On August 15, 2007, I was awakened at 5 in the morning (maybe it was 4) to loud sirens and flashing lights right outside my house. I wondered if there was a criminal chase going on, but the sirens were sticking around and I could tell that the lights weren't going anywhere. So I got up in my baggy Snoopy pajamas that my mom made for me and got up and went to the living room. I was shocked to see the house of my across-the-street neighbors' house engulfed in flames! I think I let out an audible exhale of awe. The whole house wasn't on fire, it was just the bedroom windows on the left side (the left side when you look at the front). I sat on the lawn in my pajamas, and many other neighbors were also outside dressed similarly. I watched the policemen knock on the door of the neighboring house and watched those residents get into a car and drive away. I wondered why they didn't stay and just stay outside their house. I watched sheets of siding fall off the burning house. The sun rose and the fire was extinguished, and we all went inside. I was in the kitchen and feeling terrible about what had happened to them. At one point (I don't remember when), Suzanne Jones knocked on the door with Mrs. Calquin (the neighbor). I answered in a bathrobe, and they asked if she could use our bathroom. I said yes but was embarrassed because I didn't think the bathroom was that clean. I was in the kitchen, and I thought, "If my mom were here, we could make them breakfast." My parents were camping. But then I realized that I was just being lazy and making excuses and that I could make breakfast myself. So I pulled out the waffle iron and some pancake mix and made a batter and made several waffles. I tried to make some fried eggs. But I burned them and they tasted like ashes. So I took waffles over (I think I was dressed at this point), along with syrups and chocolate sauce. I felt a little embarrassed because there was already food set up on a table over there--I was too late to be a hero. Lots of people were standing around talking, discussing things like how the Joneses had lent the Calquins some clothes (some of which didn't fit right or were girl clothes), how one college-age Calquin described himself as being naked when he came out of the house (I don't know just how "naked" he was), and how the Calquins' dog had run back inside the house and died from smoke inhalation. I just stood around too. At some point in the day someone from the Davis County Clipper
was taking pictures. We learned that an early-morning paper boy had
discovered a fire in the garage and rang the doorbell to wake everyone
up, and their smoke alarms went off after he had alerted them. Mr. Calquin started talking to me but shortly I felt awkward and went back inside. I went back to bed and my parents came home from camping. My mom was calling for me and telling me I was really nice--they had gone across the street and someone told them I brought food over. Later someone--I think Cheri Greenburg--brought back all the toppings I had brought over. I felt embarrassed I had taken chocolate syrup, because only a weird fat person like me would put ice cream sauce on a waffle.

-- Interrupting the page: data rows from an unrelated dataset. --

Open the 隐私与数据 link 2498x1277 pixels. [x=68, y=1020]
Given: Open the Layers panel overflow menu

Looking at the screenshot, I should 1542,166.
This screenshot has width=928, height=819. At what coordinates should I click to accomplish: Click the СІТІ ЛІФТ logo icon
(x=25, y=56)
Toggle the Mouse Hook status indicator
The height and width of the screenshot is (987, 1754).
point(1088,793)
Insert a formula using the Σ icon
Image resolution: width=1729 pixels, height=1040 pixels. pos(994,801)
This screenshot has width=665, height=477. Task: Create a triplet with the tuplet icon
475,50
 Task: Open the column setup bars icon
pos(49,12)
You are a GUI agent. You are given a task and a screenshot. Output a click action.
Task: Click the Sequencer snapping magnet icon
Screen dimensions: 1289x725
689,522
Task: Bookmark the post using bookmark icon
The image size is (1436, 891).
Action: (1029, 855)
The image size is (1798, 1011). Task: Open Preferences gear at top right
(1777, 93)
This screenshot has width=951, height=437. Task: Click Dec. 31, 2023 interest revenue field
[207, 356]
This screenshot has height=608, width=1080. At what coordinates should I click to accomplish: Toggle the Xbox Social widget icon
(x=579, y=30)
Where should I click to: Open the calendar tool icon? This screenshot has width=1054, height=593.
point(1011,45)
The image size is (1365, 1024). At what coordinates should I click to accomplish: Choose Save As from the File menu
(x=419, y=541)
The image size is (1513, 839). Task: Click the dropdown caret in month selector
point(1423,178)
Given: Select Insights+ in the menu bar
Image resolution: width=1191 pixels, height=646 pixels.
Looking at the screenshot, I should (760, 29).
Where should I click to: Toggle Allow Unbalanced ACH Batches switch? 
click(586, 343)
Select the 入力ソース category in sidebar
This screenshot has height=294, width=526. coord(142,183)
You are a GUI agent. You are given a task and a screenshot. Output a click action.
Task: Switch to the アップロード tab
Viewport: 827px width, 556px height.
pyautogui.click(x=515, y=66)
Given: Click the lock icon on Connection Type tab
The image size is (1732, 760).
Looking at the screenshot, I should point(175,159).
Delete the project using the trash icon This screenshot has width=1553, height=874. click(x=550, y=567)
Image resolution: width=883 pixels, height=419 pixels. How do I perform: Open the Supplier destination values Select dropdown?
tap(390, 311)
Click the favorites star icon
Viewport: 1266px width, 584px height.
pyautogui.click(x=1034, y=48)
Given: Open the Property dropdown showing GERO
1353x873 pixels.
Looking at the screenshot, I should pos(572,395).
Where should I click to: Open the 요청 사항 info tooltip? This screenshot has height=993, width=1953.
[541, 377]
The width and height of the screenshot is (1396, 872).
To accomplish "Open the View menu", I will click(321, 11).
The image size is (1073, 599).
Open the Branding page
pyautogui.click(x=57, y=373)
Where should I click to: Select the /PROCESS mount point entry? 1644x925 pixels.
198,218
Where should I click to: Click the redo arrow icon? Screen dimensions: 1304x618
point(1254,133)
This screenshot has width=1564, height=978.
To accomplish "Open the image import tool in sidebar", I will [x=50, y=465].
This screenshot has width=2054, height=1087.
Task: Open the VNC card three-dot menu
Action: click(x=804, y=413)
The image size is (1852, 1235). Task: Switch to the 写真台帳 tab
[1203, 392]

Then I went to work. I told some of my coworkers how my neighbors' house was on fire at 5 a.m. I told my coworker Alice (who had the same shift) that I had to take my dinner break at exactly 6:00 because my brother was in town. Later she asked about how I had previously told her I didn't have any friends but that I was going to have dinner with a friend. I retold her that it was my brother, not a friend.
When it was 6:00, I drove to my grandparents' condo where the family was gathered. I came inside, dressed in my blue and tan Walmart apparel, and was excited to see my nephew Preston (who was 2), but he wasn't too excited to see me and was mostly playing with my cousins. We were eating pizza--I think from Pizza Hut--and some of the pizza was thin-crust. I don't remember this picture being taken, but at some point someone took this hilarious picture of my dad:
Eventually I reluctantly had to leave to go back to work.
When my shift was over--quite late, as usual--I got in my car and left. But on this night, I noted that traffic wasn't busy, and I wasn't in the mood for my long drive down 300 W. So I decided to drive on the freeway. That was the first time I had ever driven on the freeway by myself. It was a successful and uneventful drive, and I took the freeway every night after that.
When I got home, my family was all gone camping, except for my sister-in-law Ya-ping (and maybe my sister), but she was (or maybe they were) already asleep. It was really eerie to come home to an almost empty and unlit house, with an empty, charred, and unlit house across the street, which I had seen on fire earlier in the day.